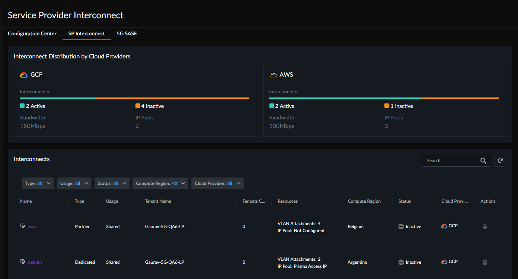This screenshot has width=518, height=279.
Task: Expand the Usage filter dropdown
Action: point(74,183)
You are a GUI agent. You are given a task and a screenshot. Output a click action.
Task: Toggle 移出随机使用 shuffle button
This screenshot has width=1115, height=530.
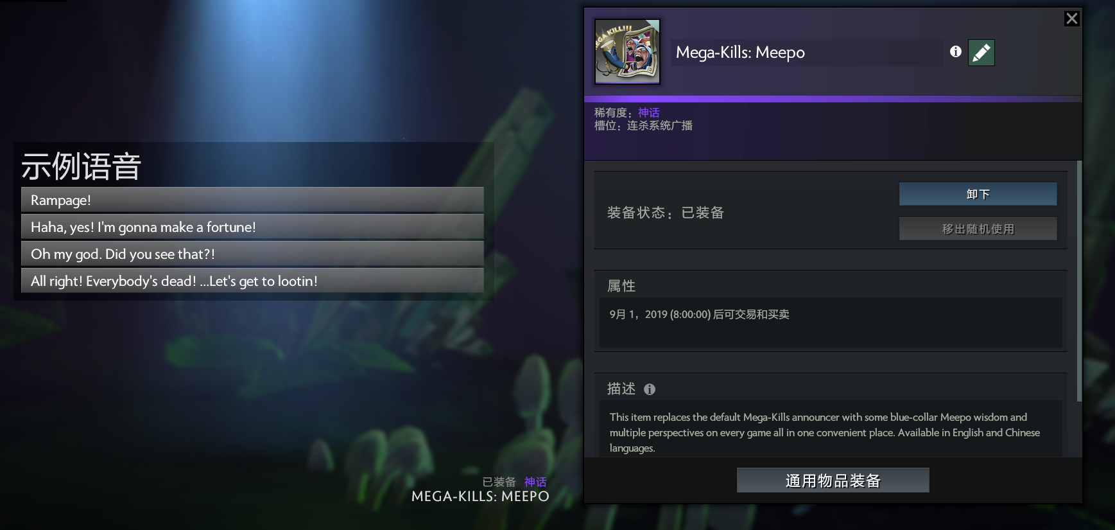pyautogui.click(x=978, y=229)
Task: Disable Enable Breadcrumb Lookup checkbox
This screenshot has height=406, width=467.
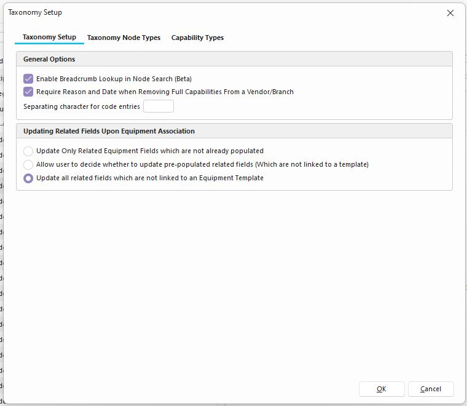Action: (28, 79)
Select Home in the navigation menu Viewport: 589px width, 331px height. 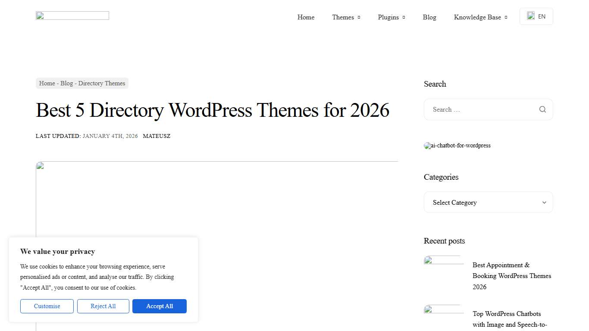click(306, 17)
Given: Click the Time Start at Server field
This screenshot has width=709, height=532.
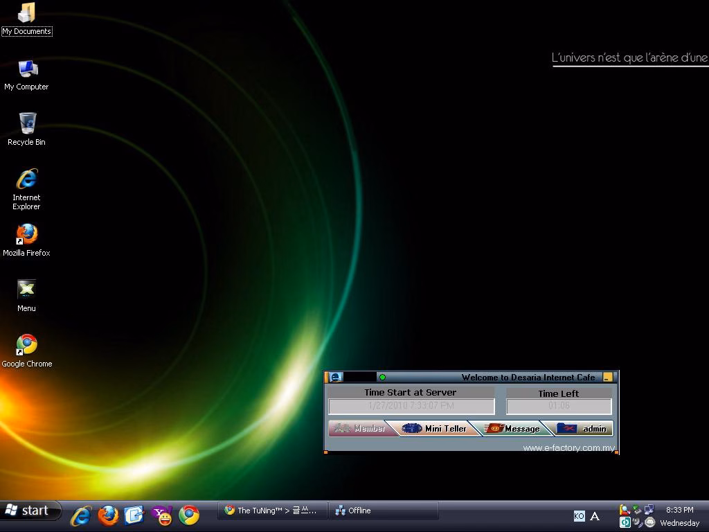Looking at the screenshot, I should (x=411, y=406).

=== WHAT IS BEING ASKED ===
The answer must be an exact transcription of the lines from the one containing "Given: Click the Time Start at Server field" through the last line of the records above, both included, with no pictures.

=== FINISHED EXERCISE ===
Given: Click the Time Start at Server field
This screenshot has width=709, height=532.
Looking at the screenshot, I should (x=411, y=406).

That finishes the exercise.